Supplied data =
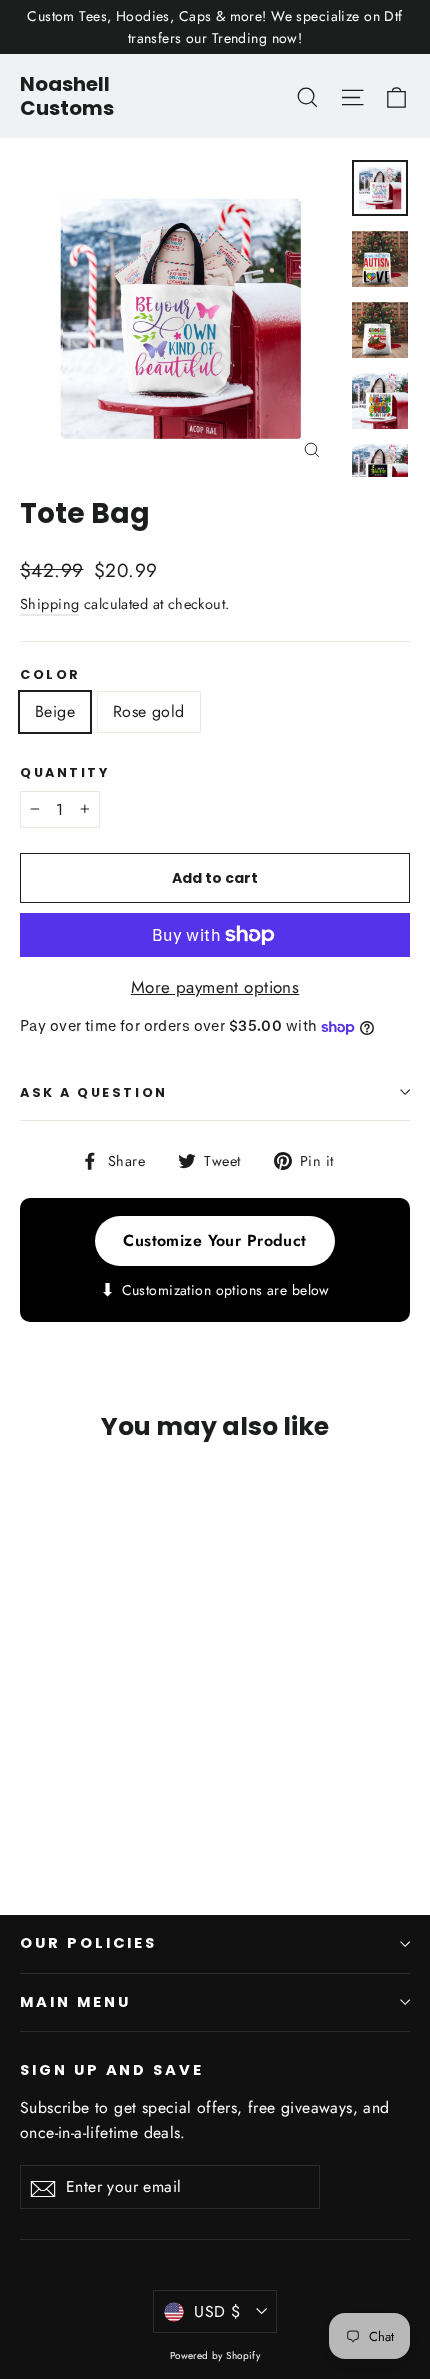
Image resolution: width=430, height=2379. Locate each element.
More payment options (215, 987)
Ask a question (94, 1092)
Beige (55, 711)
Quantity (64, 772)
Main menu (75, 2002)
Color (50, 674)
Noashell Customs (67, 96)
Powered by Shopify (215, 2355)
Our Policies (88, 1943)
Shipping (49, 604)
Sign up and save (112, 2070)
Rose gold (149, 711)
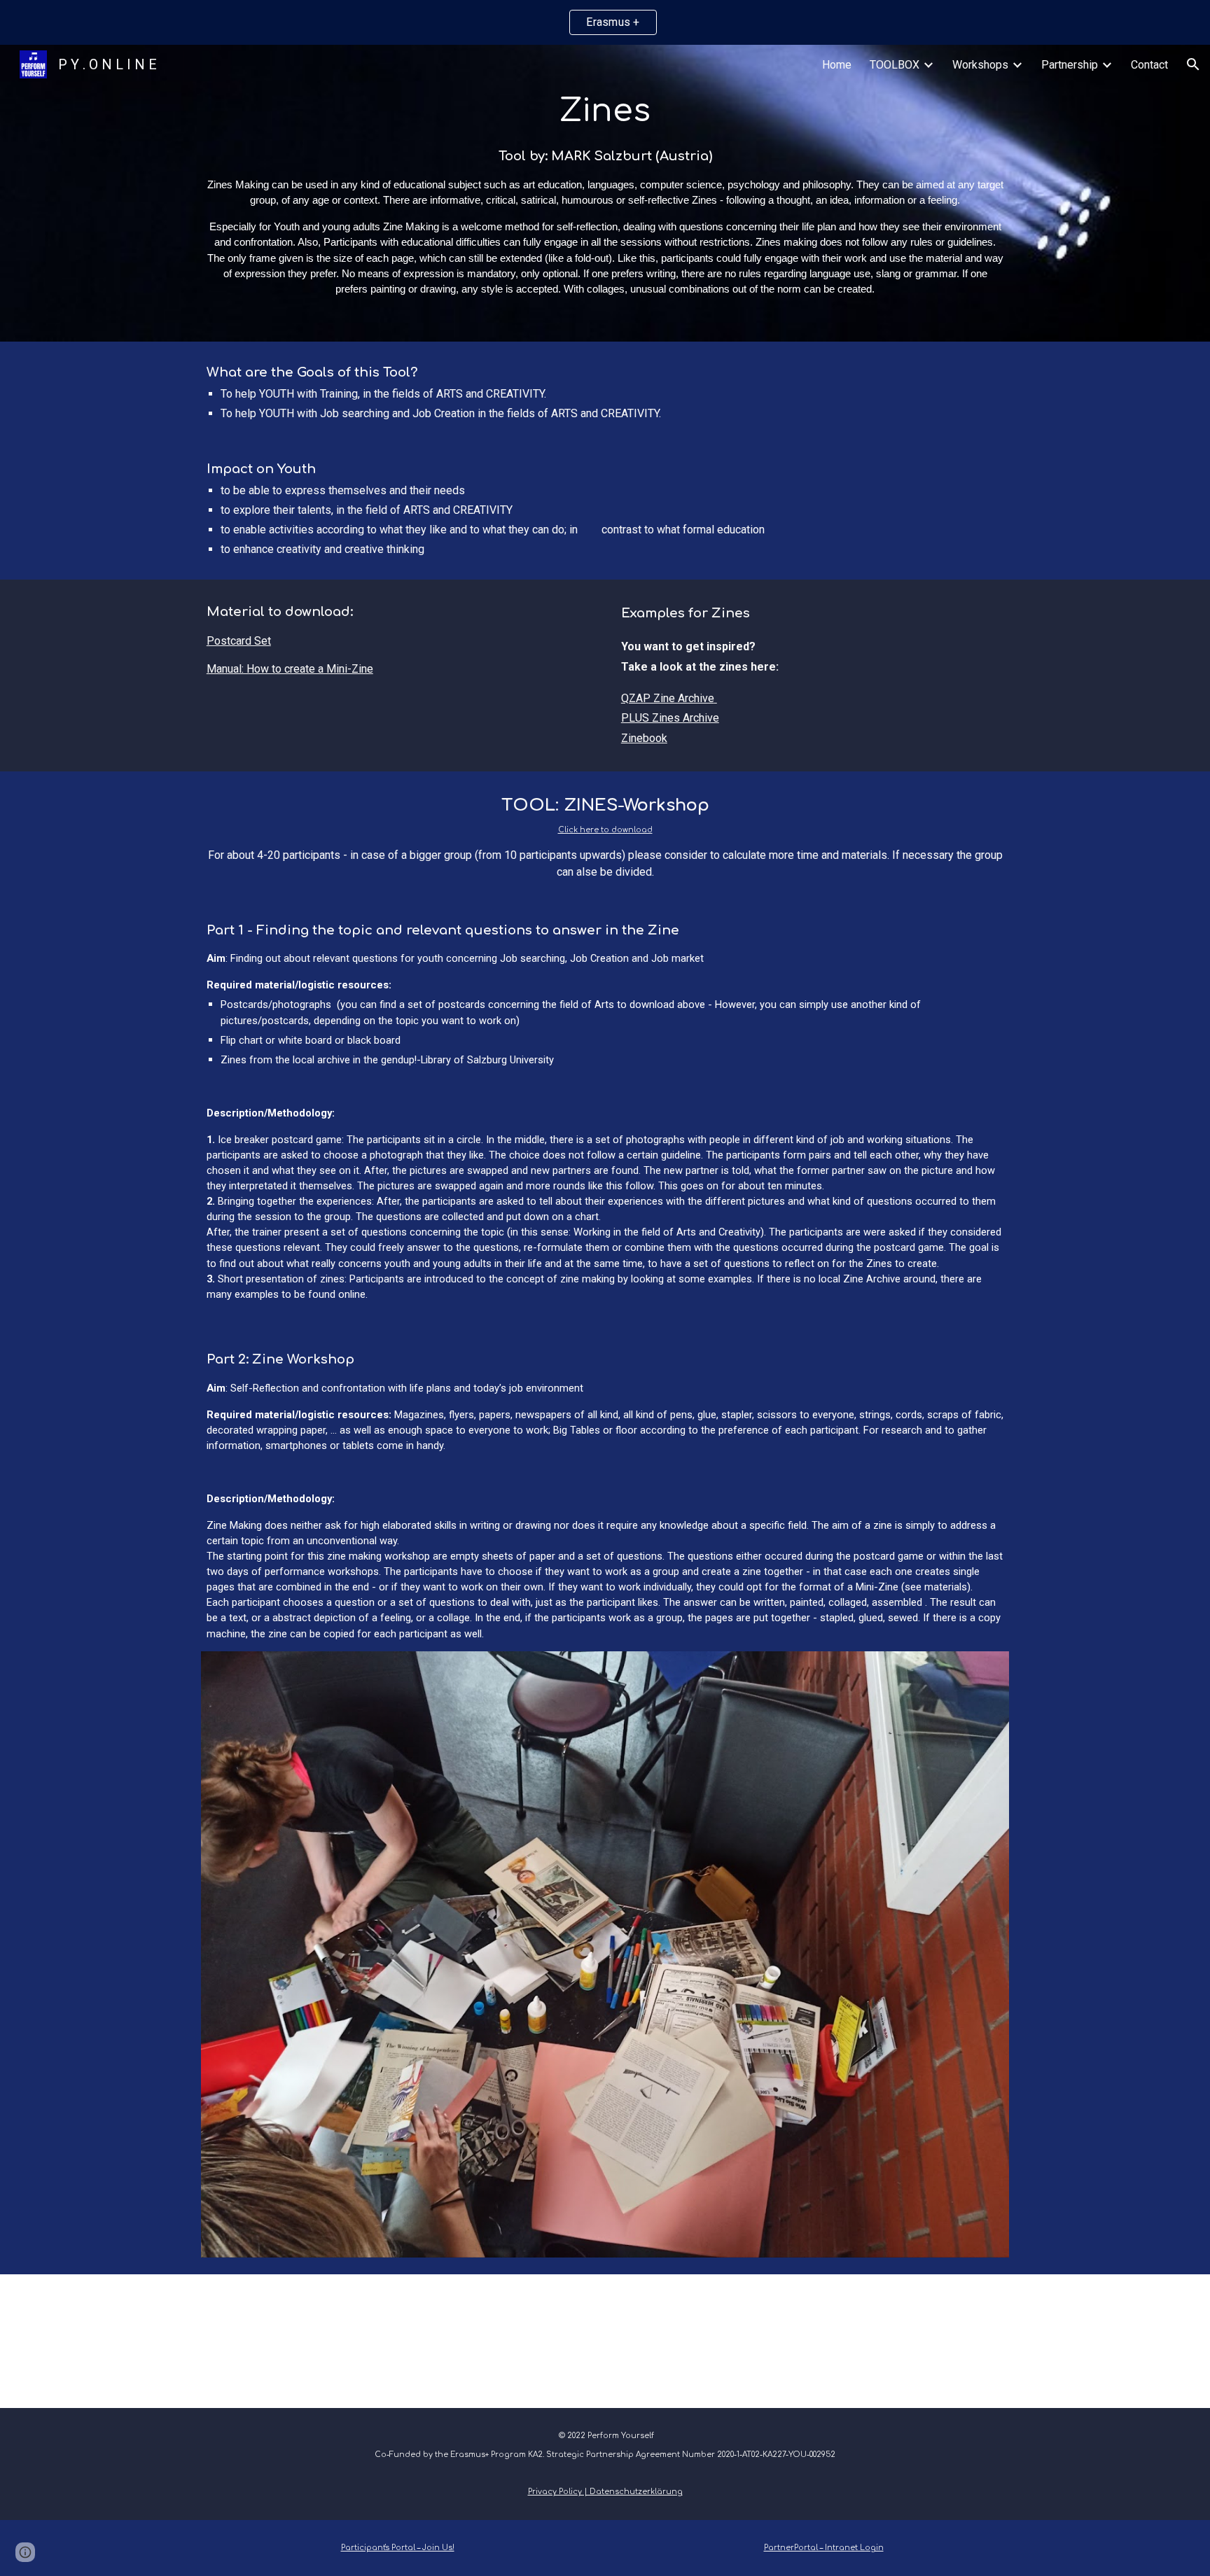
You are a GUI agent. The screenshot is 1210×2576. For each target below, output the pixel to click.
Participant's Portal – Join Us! (397, 2548)
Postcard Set (239, 641)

Task requirements = Output nothing but the lines from the line with "Beige (55, 711)" through the last line of the material above, please, word for word and without the pictures.

Answer for this exercise =
Beige (55, 711)
Quantity (64, 772)
Main menu (75, 2002)
Color (50, 674)
Noashell Customs (67, 96)
Powered by Shopify (215, 2355)
Our Policies (88, 1943)
Shipping (49, 604)
Sign up and save (112, 2070)
Rose gold (149, 711)
You are a GUI agent. The screenshot is 1210×2576. For each target below, output the pixel to click.
Participant's Portal – Join Us! (397, 2548)
Postcard Set (239, 641)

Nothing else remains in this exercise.